(Work required):
Repeat every entry exactly. Pictures stay out.

(Collected data entries)

= = = = = = =

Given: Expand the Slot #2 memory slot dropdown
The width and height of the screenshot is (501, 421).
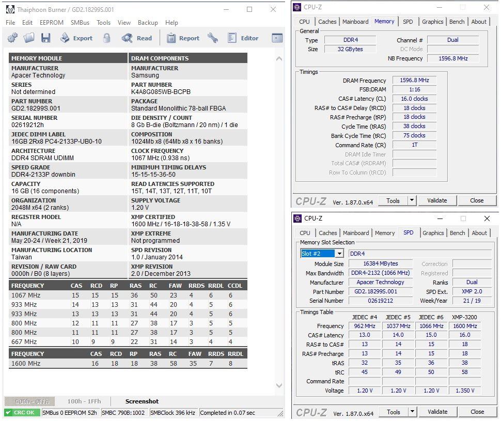Looking at the screenshot, I should 339,254.
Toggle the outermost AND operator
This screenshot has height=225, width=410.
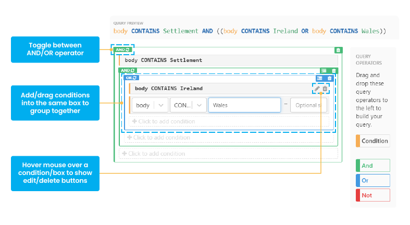123,50
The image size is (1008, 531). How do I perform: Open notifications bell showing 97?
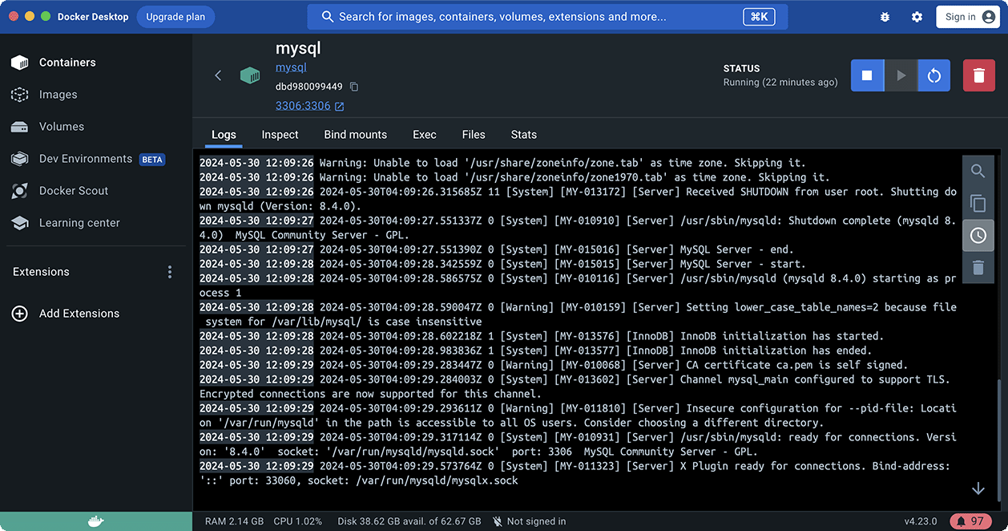click(971, 521)
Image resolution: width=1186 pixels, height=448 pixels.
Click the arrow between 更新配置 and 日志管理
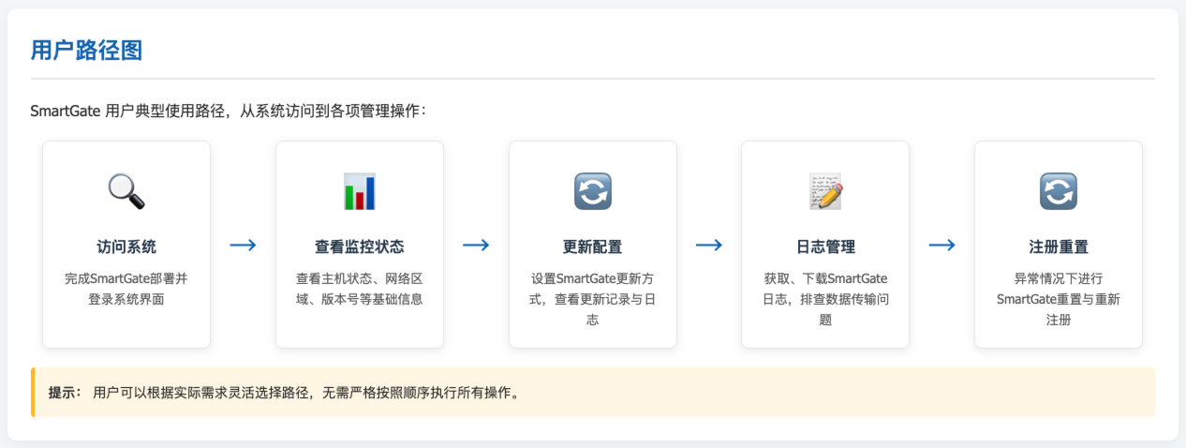pos(709,245)
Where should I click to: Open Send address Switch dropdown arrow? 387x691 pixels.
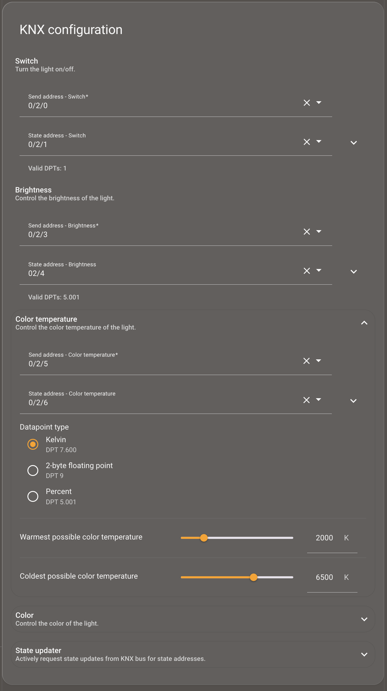pyautogui.click(x=319, y=103)
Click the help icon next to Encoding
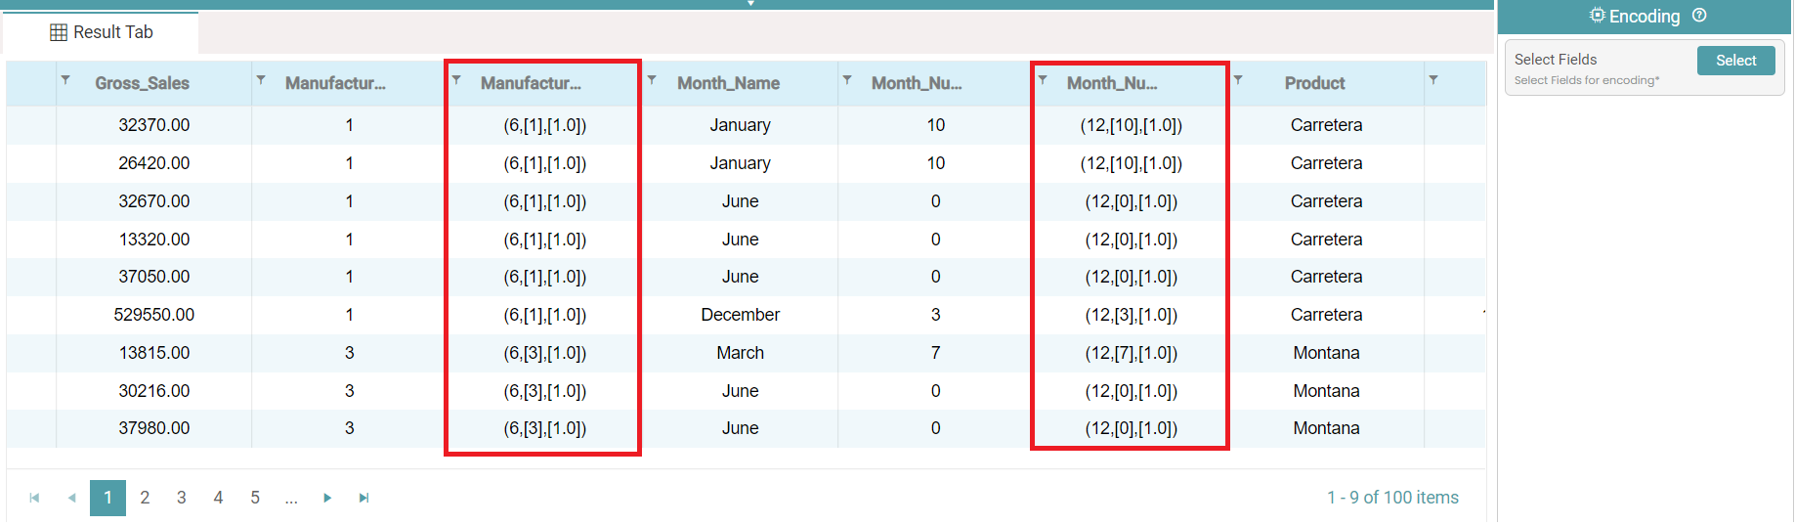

= = = = = = =

(Reply):
Given: Expand the Slot #2 memory slot dropdown
The width and height of the screenshot is (501, 421).
Looking at the screenshot, I should 339,254.
Toggle the outermost AND operator
This screenshot has height=225, width=410.
123,50
The image size is (1008, 531). How do I perform: Open notifications bell showing 97?
click(971, 521)
Image resolution: width=1186 pixels, height=448 pixels.
Click the arrow between 更新配置 and 日志管理
pos(709,245)
Where should I click to: Open Send address Switch dropdown arrow? 387x691 pixels.
pyautogui.click(x=319, y=103)
Click the help icon next to Encoding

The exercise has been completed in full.